Bayesian Dichotomous Analysis, including Model Averaging

BMDS model averaging proceeds from the basis of Bayesian analyses, for which the parameters of the models under consideration are updated using the dataset of interest.

Priors for the parameters are defined in Bayesian Dichotomous Model Descriptions for dichotomous dose-response models. Only dichotomous model averaging is available in BMDS Online.

For each model, \(M\), there is a likelihood for the data, \(\mathcal{l}(D|M)\), based on the data-generating mechanism (binomial sampling in the case of the dichotomous endpoints; Normal or Lognormal distributions for continuous data).

When one is interested in more than one model, model averaging is an approach that should be seriously considered in lieu of model selection (e.g., basing inferences on one model deemed to be the “best”).

Suppose for this development that we are considering \(K\) models (\(M_{k},\ k\ = \ 1,\ \ldots,\ K)\)).

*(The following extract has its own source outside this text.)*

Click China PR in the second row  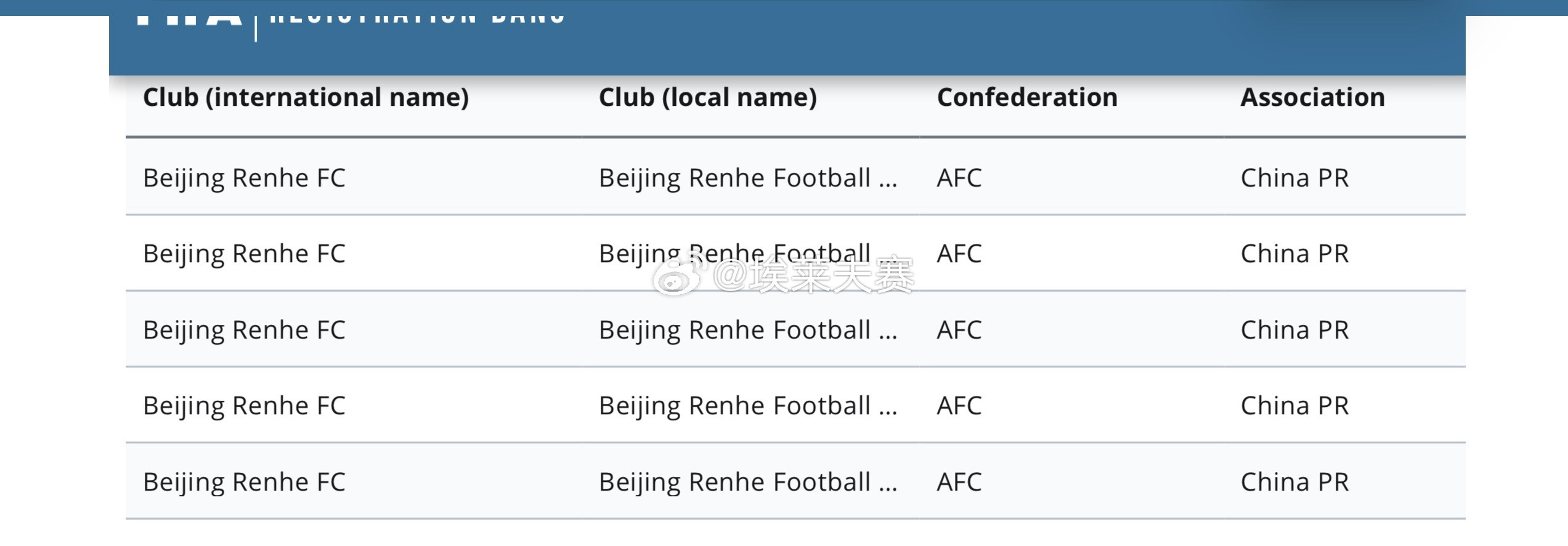point(1294,254)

For each model, BMDS approximates the posterior density for the BMD using a Laplacian approximation; call that density \(g_{k}\left( BMD \middle| M_{k},D \right)\) for model \(k\). If the parameter vector for model \(k\) is denoted \(\theta_{k}\), let \({\widehat{\theta}}_{k}\) designate the value of that vector that maximizes the posterior likelihood (the maximum a posteriori, or MAP, estimate).

The posterior density of the model-averaged BMD is

\[g_{ma}\left( BMD|D \right) = \ \sum_{k = 1}^{K}{\pi_{k}\left( M_{k} \middle| D \right)g_{k}\left( BMD \middle| M_{k},D \right),}\]

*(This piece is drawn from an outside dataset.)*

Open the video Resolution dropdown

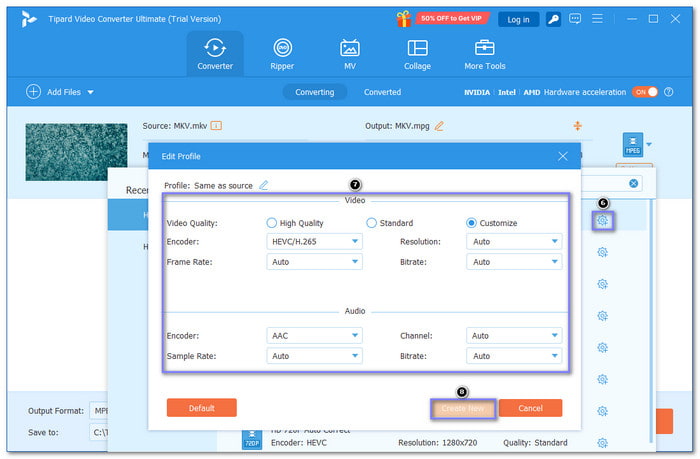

where \(\pi_{k}\) is the posterior probability of model \(M_{k}\) given the data.

Clearly, this approach requires estimation of the posterior probabilities for each model considered. These are the weights for the averaging process. Unlike approaches that have been used elsewhere, we eschew the use of information-criteria-based weights (e.g., those based on Bayesian information criteria or Akaike information criteria). Rather, BMDS generates weights using the Laplace approximation to the marginal density of the data. That is, for model \(M_{k~}\), \(1 ≤ k ≤ K\), with parameter vector \(\theta_{k}\) of length s, one approximates the marginal density as

\[I_{k} = (2\pi)^{\frac{s}{2}}\left| {\widehat{\Sigma}}_{k} \right|^{\frac{1}{2}}\mathcal{l}\left( D \middle| {M_{k},\widehat{\theta}}_{k} \right)g\left( {\widehat{\theta}}_{k}|M_{k} \right)\]

where

\({\widehat{\theta}}_{k}\) is the MAP estimate,

\({\widehat{\Sigma}}_{k}\ \)is the negative inverse Hessian matrix evaluated at \({\widehat{\theta}}_{k}\),

\(\mathcal{l}\left( D \middle| {M_{k},\ \widehat{\theta}}_{k} \right)\ \)is the likelihood of the data, for model \(k\) evaluated at the MAP, and

\(g\left( {\widehat{\theta}}_{k} \middle| M_{k} \right)\) is the value of the prior density for \(M_{k}\) evaluated at the MAP parameter estimates.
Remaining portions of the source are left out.